== Records shown ==
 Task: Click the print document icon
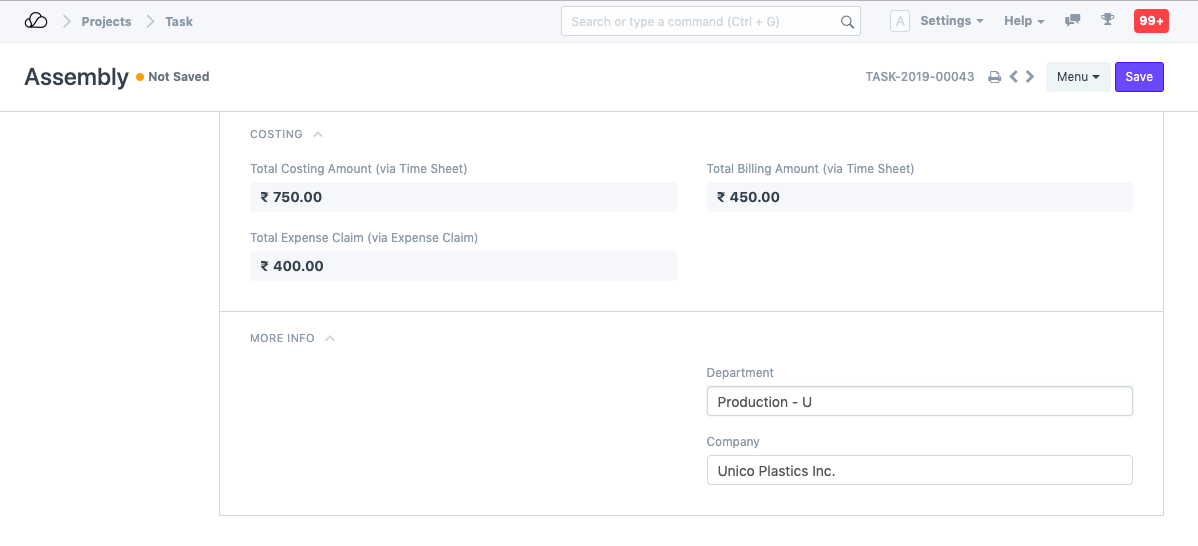coord(994,77)
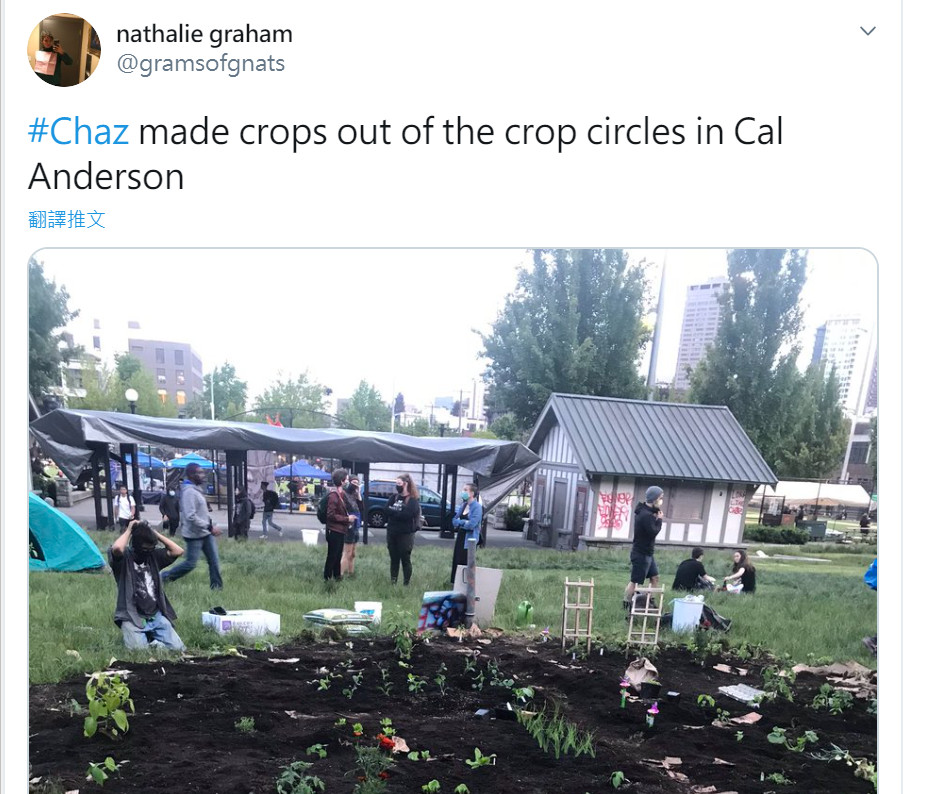This screenshot has width=948, height=794.
Task: Click the 翻譯推文 translate tweet link
Action: (67, 219)
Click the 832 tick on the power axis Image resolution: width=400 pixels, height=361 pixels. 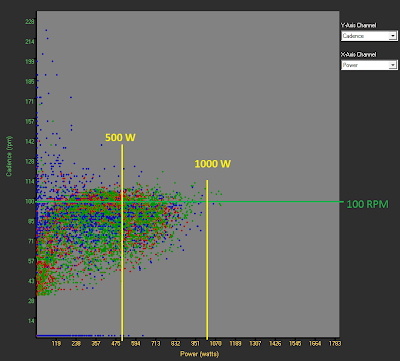(x=175, y=344)
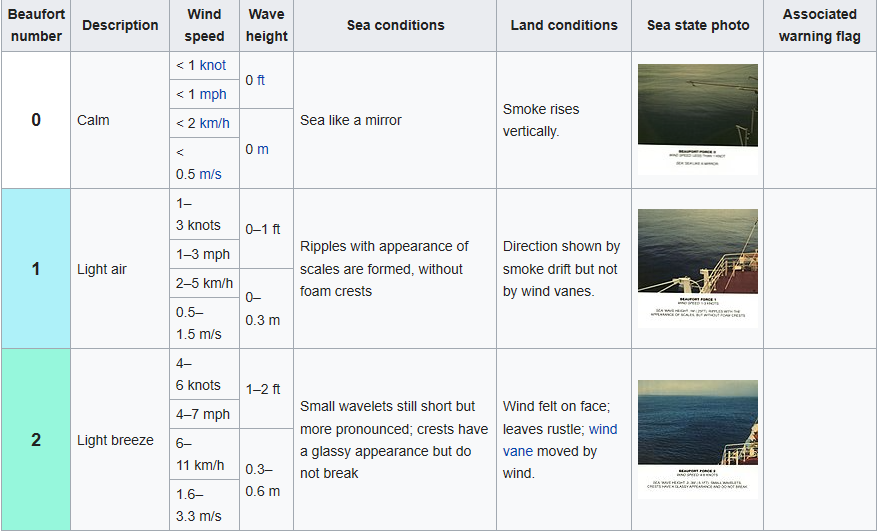Click the light blue Beaufort number 1 cell
Viewport: 878px width, 531px height.
36,269
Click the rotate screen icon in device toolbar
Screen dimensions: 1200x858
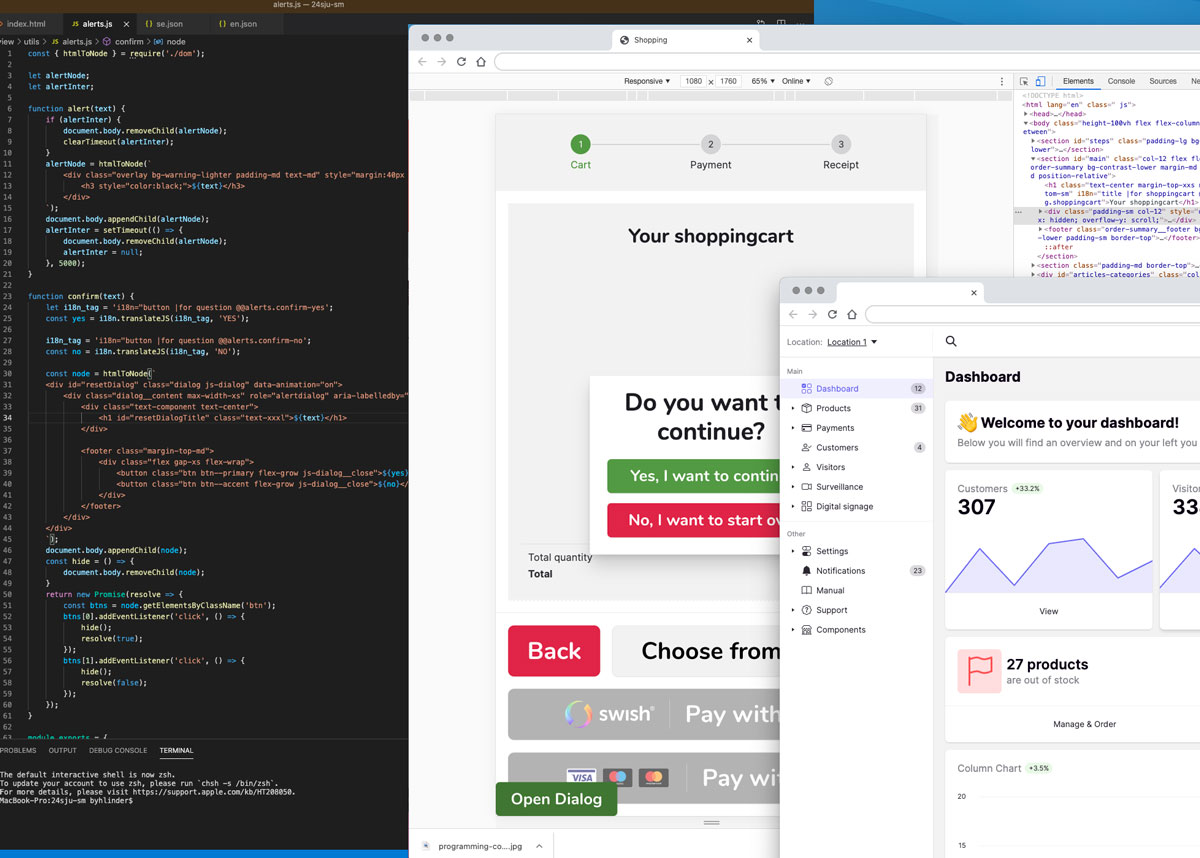pyautogui.click(x=829, y=81)
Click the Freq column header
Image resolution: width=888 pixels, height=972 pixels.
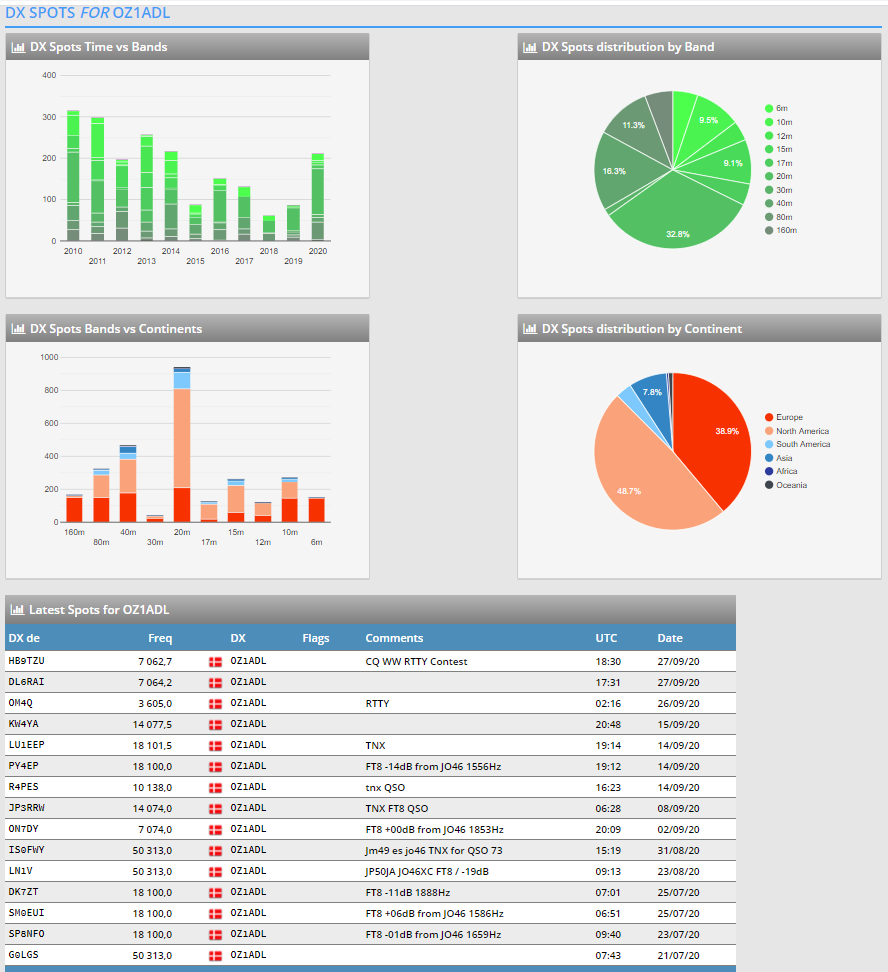click(x=160, y=638)

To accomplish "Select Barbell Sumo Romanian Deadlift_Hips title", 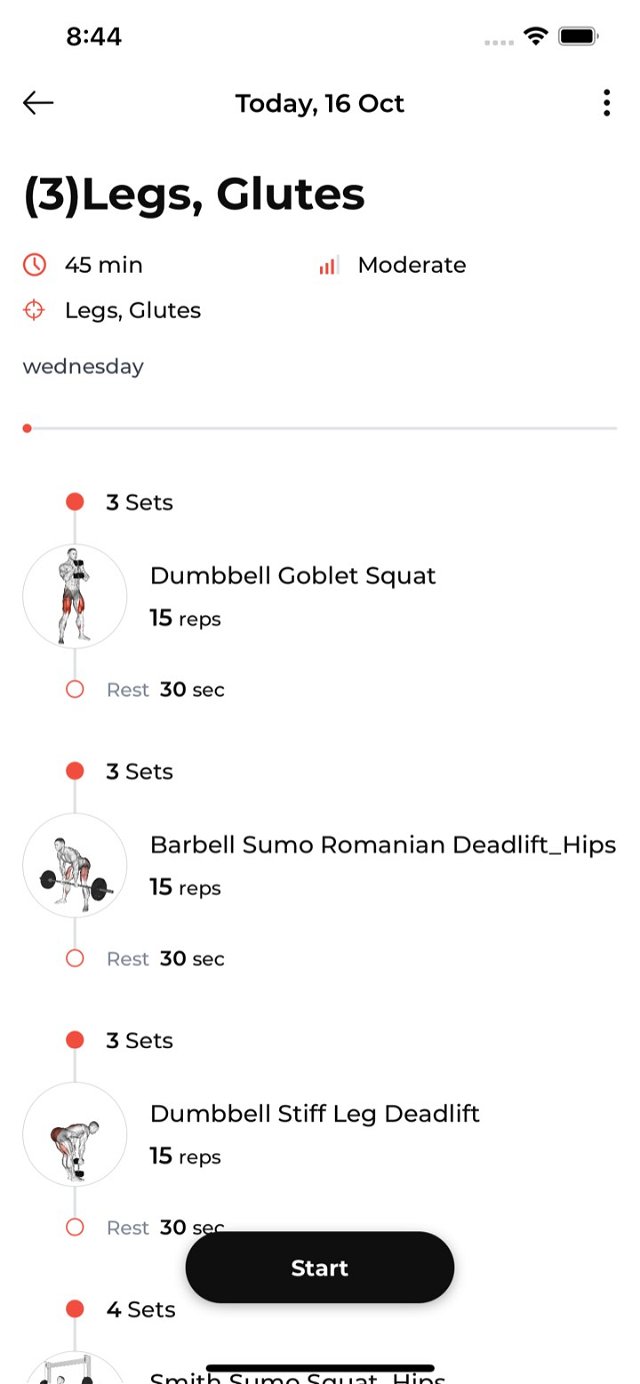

== Work instructions ==
The lines to copy run from the one with "Screen dimensions: 1200x858" through the end of the material. Write them out exactly, leaving out the pictures.

== Result ==
Screen dimensions: 1200x858
pyautogui.click(x=829, y=81)
Click the Freq column header
Image resolution: width=888 pixels, height=972 pixels.
click(x=160, y=638)

To accomplish "Select Barbell Sumo Romanian Deadlift_Hips title", 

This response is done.